(Item position entries)
- - - - -
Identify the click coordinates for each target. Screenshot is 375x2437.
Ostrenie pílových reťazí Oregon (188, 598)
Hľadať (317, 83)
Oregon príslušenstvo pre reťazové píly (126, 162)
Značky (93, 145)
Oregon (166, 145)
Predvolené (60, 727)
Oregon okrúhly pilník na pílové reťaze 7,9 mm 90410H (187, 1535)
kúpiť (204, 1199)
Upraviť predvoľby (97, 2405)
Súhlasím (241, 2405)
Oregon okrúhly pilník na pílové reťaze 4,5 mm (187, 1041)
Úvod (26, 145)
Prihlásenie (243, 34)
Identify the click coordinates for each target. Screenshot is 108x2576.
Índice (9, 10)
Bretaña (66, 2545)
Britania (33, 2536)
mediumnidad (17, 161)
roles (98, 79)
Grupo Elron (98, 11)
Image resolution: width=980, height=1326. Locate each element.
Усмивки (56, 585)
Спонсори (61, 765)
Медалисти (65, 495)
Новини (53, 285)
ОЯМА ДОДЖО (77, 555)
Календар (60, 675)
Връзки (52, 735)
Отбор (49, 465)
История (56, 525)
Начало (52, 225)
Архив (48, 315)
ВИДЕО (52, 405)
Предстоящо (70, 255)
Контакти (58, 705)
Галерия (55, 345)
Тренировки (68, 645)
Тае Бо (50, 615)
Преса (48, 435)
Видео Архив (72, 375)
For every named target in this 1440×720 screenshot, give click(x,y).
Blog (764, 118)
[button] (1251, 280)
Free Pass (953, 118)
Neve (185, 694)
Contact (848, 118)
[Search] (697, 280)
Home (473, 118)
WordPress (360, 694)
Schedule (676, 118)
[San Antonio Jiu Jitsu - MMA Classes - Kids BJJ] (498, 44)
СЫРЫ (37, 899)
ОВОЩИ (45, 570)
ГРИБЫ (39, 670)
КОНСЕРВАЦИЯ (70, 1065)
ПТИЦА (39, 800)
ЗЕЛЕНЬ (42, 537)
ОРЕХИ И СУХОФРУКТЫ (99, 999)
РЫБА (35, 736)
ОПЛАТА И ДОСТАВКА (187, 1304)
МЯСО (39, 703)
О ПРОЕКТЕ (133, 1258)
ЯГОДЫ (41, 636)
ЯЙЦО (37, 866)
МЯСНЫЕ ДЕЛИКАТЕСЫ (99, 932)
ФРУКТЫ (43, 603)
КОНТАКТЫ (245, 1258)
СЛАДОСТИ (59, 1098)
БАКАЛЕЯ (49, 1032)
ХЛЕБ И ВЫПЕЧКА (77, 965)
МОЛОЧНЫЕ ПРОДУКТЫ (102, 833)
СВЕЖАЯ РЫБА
- - - - -
» To be done
Please copy all of the data above line for line, changing nothing.

» Solution for this exercise
Identify the click coordinates for each target. Screenshot is 375x2437.
Ostrenie pílových reťazí Oregon (188, 598)
Hľadať (317, 83)
Oregon príslušenstvo pre reťazové píly (126, 162)
Značky (93, 145)
Oregon (166, 145)
Predvolené (60, 727)
Oregon okrúhly pilník na pílové reťaze 7,9 mm 90410H (187, 1535)
kúpiť (204, 1199)
Upraviť predvoľby (97, 2405)
Súhlasím (241, 2405)
Oregon okrúhly pilník na pílové reťaze 4,5 mm (187, 1041)
Úvod (26, 145)
Prihlásenie (243, 34)
Identify the click coordinates for each target. Screenshot is 108x2576.
Índice (9, 10)
Bretaña (66, 2545)
Britania (33, 2536)
mediumnidad (17, 161)
roles (98, 79)
Grupo Elron (98, 11)
Image resolution: width=980, height=1326. Locate each element.
Усмивки (56, 585)
Спонсори (61, 765)
Медалисти (65, 495)
Новини (53, 285)
ОЯМА ДОДЖО (77, 555)
Календар (60, 675)
Връзки (52, 735)
Отбор (49, 465)
История (56, 525)
Начало (52, 225)
Архив (48, 315)
ВИДЕО (52, 405)
Предстоящо (70, 255)
Контакти (58, 705)
Галерия (55, 345)
Тренировки (68, 645)
Тае Бо (50, 615)
Преса (48, 435)
Видео Архив (72, 375)
For every named target in this 1440×720 screenshot, give click(x,y).
Blog (764, 118)
[button] (1251, 280)
Free Pass (953, 118)
Neve (185, 694)
Contact (848, 118)
[Search] (697, 280)
Home (473, 118)
WordPress (360, 694)
Schedule (676, 118)
[San Antonio Jiu Jitsu - MMA Classes - Kids BJJ] (498, 44)
СЫРЫ (37, 899)
ОВОЩИ (45, 570)
ГРИБЫ (39, 670)
КОНСЕРВАЦИЯ (70, 1065)
ПТИЦА (39, 800)
ЗЕЛЕНЬ (42, 537)
ОРЕХИ И СУХОФРУКТЫ (99, 999)
РЫБА (35, 736)
ОПЛАТА И ДОСТАВКА (187, 1304)
МЯСО (39, 703)
О ПРОЕКТЕ (133, 1258)
ЯГОДЫ (41, 636)
ЯЙЦО (37, 866)
МЯСНЫЕ ДЕЛИКАТЕСЫ (99, 932)
ФРУКТЫ (43, 603)
КОНТАКТЫ (245, 1258)
СЛАДОСТИ (59, 1098)
БАКАЛЕЯ (49, 1032)
ХЛЕБ И ВЫПЕЧКА (77, 965)
МОЛОЧНЫЕ ПРОДУКТЫ (102, 833)
СВЕЖАЯ РЫБА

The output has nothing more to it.